→ **JOUW OPDRACHT**:
Neem uit de laudatio letterlijk het gedeelte over dat opent met de woorden waarin "Geachte mevrouw en" staat en afsluit met "zo bijzonder maakt.".

Laudatio

uitgesproken uit naam van Zijne Koninklijke Hoogheid Prins Bernhard der Nederlanden, Regent van de Stichting Praemium Erasmianum door A.H.G. Rinnooy Kan, voorzitter

Koninklijke Hoogheden, Geachte heer Van Vollenhoven, Excellentie, Dames en Heren,

Geachte mevrouw en mijnheer Becher,

Indien men de vele geleerde en kunstzinnige inleidingen op uw werk doorleest, wordt men getroffen door de vele woorden die dergelijke beschouwingen nodig hebben om uw werk te plaatsen, en, daaruit voortvloeiend, om u als beroepsbeoefenaren te plaatsen. Kennelijk is het niet eenvoudig een bondige karakterisering te vinden die trefzeker duidelijk maakt wat het bijzondere is van wat u doet en wat dat zo bijzonder maakt.
Ik ga een stap verder: misschien moeten wij dit niet eens willen. Misschien moeten wij er genoegen mee nemen dat een korte karakterisering niet redelijk is. Er spelen teveel aspecten een rol. Daarbij komt dat u als het ware schuil gaat achter uw werk en subjectieve persoonlijke accenten vermijdt. Dat is kennelijk een bewuste keuze. Daarvoor wordt dikwijls de term stijlloos, zonder eigen stijl, gebruikt. Niet zo?n gelukkige woordkeuze wellicht, want het lijkt te wijzen op een deficit, of zelfs een gebrek aan smaak in uw werk. Men verwacht ten slotte dat een fotograaf naam maakt door juist een uitgesproken eigen stijl te ontwikkelen en die tot handelsmerk te maken.

→ **INVOERGEGEVENS**:
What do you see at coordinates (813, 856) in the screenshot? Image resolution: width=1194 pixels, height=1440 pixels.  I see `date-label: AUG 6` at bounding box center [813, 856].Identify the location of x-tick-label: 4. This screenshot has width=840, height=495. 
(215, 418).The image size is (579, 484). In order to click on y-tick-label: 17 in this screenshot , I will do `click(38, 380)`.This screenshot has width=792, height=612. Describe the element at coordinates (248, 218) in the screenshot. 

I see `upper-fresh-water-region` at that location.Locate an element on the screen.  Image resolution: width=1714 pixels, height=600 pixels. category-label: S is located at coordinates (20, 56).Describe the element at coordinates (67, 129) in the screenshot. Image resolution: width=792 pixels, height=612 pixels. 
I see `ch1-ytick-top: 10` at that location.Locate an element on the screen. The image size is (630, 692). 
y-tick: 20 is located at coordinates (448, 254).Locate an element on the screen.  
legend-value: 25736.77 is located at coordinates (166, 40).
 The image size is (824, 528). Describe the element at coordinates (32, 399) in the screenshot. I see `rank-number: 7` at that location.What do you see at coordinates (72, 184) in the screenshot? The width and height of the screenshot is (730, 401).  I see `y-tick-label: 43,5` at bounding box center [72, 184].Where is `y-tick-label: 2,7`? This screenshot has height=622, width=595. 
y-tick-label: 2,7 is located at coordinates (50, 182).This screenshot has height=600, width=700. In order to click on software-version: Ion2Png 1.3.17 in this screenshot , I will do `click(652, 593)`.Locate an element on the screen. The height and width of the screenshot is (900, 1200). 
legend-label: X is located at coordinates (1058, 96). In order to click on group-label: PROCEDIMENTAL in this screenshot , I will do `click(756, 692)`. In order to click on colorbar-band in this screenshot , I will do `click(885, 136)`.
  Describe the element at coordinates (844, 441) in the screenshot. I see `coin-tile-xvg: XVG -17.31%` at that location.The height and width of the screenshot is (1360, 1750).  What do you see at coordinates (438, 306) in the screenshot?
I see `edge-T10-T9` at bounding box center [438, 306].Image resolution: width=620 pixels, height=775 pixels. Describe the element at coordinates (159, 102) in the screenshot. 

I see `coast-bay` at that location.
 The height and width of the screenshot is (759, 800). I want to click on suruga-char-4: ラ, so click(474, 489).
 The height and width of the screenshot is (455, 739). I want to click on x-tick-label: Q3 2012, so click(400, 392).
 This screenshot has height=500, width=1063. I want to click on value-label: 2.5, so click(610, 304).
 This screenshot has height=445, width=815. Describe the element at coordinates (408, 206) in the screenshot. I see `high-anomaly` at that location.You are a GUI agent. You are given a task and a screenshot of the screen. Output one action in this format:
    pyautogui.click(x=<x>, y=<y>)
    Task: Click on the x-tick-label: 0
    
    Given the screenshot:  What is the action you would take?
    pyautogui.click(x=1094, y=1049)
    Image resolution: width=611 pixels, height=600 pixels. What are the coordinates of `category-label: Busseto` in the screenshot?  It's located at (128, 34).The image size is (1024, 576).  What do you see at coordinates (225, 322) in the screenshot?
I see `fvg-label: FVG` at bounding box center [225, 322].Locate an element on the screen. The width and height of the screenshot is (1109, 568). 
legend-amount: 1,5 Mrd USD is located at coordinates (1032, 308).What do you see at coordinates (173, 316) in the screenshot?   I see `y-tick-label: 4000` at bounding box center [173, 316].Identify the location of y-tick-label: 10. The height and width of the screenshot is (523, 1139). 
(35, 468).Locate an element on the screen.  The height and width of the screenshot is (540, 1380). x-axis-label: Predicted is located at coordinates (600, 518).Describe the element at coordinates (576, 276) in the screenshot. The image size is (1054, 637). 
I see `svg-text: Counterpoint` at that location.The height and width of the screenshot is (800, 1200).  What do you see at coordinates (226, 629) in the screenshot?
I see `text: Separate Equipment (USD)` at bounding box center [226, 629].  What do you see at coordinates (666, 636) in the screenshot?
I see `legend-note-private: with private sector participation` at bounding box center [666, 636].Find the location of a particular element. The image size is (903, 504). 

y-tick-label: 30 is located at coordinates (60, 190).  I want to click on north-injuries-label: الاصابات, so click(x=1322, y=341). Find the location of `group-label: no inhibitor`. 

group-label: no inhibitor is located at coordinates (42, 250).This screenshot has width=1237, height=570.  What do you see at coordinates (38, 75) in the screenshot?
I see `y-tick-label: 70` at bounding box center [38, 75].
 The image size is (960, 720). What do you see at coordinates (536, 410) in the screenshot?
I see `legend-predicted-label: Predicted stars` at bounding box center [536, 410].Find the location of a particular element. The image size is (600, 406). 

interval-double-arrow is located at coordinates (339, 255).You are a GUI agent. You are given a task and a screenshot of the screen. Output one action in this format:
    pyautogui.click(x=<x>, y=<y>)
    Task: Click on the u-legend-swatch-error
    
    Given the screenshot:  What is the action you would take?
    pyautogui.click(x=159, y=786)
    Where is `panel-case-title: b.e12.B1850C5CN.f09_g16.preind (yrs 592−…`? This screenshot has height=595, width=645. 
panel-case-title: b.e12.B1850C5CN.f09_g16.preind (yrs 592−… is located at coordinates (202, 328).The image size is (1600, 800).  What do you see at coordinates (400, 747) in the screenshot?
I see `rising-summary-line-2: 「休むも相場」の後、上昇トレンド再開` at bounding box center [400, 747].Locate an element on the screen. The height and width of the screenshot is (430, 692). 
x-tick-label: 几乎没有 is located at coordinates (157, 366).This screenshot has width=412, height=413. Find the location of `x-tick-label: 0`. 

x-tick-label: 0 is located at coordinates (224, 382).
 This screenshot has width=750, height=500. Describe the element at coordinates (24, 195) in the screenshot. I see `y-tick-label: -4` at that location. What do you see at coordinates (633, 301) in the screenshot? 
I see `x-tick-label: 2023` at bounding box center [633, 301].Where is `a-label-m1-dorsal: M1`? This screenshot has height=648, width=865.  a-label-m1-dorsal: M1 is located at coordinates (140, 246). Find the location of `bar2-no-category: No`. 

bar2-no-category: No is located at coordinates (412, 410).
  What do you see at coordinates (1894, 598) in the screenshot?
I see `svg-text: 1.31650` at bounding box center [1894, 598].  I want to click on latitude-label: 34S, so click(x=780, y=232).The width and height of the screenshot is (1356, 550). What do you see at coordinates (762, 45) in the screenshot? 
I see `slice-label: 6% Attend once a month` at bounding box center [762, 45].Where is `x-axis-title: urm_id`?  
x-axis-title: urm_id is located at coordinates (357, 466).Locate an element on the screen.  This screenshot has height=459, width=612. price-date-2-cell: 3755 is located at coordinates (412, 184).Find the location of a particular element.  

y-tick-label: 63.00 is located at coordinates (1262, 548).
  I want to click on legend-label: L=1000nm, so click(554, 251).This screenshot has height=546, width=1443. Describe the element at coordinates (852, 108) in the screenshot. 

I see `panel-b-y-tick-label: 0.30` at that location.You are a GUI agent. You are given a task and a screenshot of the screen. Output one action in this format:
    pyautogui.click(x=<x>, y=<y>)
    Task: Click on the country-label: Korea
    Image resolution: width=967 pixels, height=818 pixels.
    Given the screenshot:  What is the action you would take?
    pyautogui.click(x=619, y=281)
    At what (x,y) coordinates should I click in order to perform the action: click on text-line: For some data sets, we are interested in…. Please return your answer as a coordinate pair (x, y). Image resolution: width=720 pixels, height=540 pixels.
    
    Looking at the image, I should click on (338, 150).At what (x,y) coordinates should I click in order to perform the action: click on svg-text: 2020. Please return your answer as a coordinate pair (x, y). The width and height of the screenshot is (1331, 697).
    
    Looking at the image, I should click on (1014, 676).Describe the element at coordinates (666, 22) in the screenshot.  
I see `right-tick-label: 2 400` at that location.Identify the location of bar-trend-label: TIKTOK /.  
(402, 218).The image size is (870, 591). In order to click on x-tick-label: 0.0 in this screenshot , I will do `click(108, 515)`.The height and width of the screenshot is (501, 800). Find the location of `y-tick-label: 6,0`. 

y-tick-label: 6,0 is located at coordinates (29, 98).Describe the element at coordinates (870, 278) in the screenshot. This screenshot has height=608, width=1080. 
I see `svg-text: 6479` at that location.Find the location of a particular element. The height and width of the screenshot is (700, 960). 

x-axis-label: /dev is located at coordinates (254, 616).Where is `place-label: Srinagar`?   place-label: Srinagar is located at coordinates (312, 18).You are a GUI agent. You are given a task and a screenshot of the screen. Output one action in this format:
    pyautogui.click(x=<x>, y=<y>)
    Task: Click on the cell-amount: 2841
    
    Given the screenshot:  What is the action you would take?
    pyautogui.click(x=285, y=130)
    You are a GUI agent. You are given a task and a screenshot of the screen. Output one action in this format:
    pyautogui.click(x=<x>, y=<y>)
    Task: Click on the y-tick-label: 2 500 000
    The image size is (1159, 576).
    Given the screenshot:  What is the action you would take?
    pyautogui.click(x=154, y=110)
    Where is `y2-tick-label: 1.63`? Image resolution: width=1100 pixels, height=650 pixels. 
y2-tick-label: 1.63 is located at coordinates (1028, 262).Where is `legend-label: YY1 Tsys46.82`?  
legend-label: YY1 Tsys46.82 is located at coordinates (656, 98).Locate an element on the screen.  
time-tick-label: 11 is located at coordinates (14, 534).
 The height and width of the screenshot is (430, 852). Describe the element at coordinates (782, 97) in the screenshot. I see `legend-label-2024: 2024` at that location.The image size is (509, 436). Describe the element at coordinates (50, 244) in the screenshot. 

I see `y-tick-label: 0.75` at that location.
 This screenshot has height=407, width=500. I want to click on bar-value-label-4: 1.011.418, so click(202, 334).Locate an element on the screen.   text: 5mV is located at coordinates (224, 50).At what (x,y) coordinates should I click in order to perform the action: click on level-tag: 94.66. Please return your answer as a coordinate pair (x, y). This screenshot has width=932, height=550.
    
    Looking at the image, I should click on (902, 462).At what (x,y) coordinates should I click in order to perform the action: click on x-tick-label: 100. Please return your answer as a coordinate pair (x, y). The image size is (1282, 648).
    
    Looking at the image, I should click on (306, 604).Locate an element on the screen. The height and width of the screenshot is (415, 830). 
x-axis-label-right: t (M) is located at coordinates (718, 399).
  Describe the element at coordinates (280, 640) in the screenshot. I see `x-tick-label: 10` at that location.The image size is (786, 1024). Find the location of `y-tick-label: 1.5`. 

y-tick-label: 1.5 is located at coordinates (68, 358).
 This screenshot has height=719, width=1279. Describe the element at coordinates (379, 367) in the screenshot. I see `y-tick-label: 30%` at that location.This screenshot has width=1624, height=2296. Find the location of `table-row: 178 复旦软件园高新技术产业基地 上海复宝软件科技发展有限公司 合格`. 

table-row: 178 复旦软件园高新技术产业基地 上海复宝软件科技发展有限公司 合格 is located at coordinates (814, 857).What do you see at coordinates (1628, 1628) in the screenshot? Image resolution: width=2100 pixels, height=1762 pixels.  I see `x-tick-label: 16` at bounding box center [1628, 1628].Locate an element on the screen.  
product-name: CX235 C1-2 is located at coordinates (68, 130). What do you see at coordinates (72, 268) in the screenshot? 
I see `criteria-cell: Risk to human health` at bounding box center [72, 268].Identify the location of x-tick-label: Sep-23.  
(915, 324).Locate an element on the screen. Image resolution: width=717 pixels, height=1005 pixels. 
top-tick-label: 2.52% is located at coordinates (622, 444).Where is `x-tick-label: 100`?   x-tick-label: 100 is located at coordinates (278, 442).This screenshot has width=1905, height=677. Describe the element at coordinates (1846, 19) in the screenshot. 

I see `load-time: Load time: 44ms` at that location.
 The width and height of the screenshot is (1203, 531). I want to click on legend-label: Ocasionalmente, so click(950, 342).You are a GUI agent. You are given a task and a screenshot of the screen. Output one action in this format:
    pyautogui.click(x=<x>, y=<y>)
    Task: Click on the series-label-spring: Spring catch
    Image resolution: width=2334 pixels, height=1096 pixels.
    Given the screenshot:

→ **UITGEWERKTE OPDRACHT**:
Geachte mevrouw en mijnheer Becher,

Indien men de vele geleerde en kunstzinnige inleidingen op uw werk doorleest, wordt men getroffen door de vele woorden die dergelijke beschouwingen nodig hebben om uw werk te plaatsen, en, daaruit voortvloeiend, om u als beroepsbeoefenaren te plaatsen. Kennelijk is het niet eenvoudig een bondige karakterisering te vinden die trefzeker duidelijk maakt wat het bijzondere is van wat u doet en wat dat zo bijzonder maakt.